= Paradelle =

The paradelle is a modern poetic form which was invented by United States Poet Laureate Billy Collins as a parody of the villanelle.

==Derivation==

Billy Collins originally said the paradelle was invented in 11th-century France, but he later admitted that he invented it himself to parody strict forms of poetry, particularly the villanelle. His sample paradelle, "Paradelle for Susan" (c. 1997), was seemingly intentionally terrible, completing the final stanza with the line "Darken the mountain, time and find was my into it was with to to".

==Form==

When Collins first published the paradelle, it was with the footnote "The paradelle is one of the more demanding French fixed forms, first appearing in the langue d'oc love poetry of the eleventh century. It is a poem of four six-line stanzas in which the first and second lines, as well as the third and fourth lines of the first three stanzas, must be identical. The fifth and sixth lines, which traditionally resolve these stanzas, must use all the words from the preceding lines and only those words. Similarly, the final stanza must use every word from all the preceding stanzas and only these words."

==Other uses==

Not all reviewers of Collins' book recognized that the paradelle was a parody of formal poetry and of amateur poets who adhered to formalism at the expense of sense. Some reviews criticized "Paradelle for Susan" as an amateurish attempt at a difficult form without ever understanding that this was, indeed, the point.
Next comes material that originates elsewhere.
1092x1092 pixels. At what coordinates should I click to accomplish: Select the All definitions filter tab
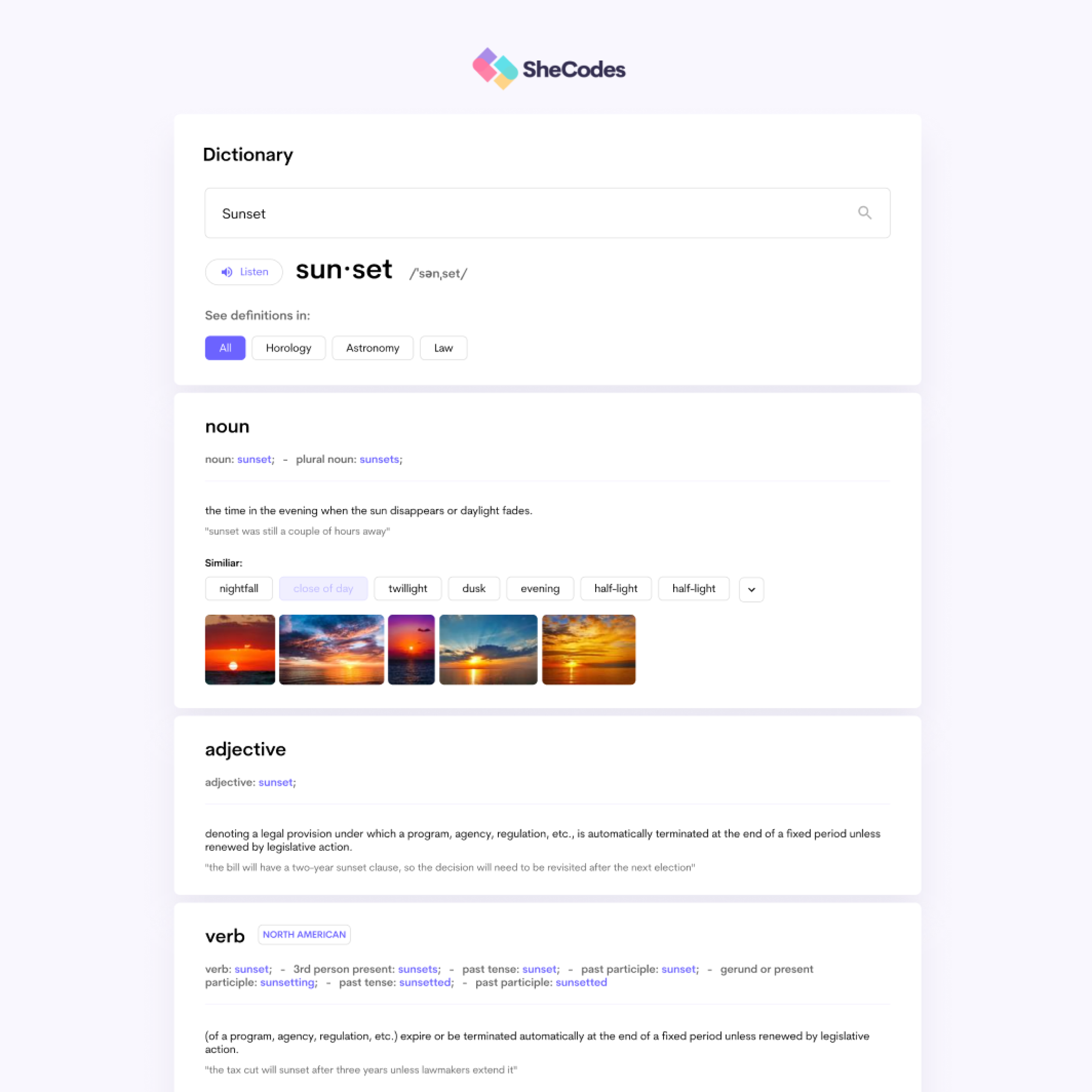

Some poets also missed the parody and took the form seriously, writing their own paradelles. Others, knowing of the hoax, nevertheless decided to see what they could do with a form as strict as the paradelle's. Thus, although invented as a hoax, the paradelle has taken on a life of its own. In 2005, Red Hen Press published an anthology of paradelles. When the book was released, a panel on the paradelle was held at the West Chester University Poetry Conference featuring contributors to the book Annie Finch, R.S. Gwynn, and David Mason as well as editor Theresa Welford.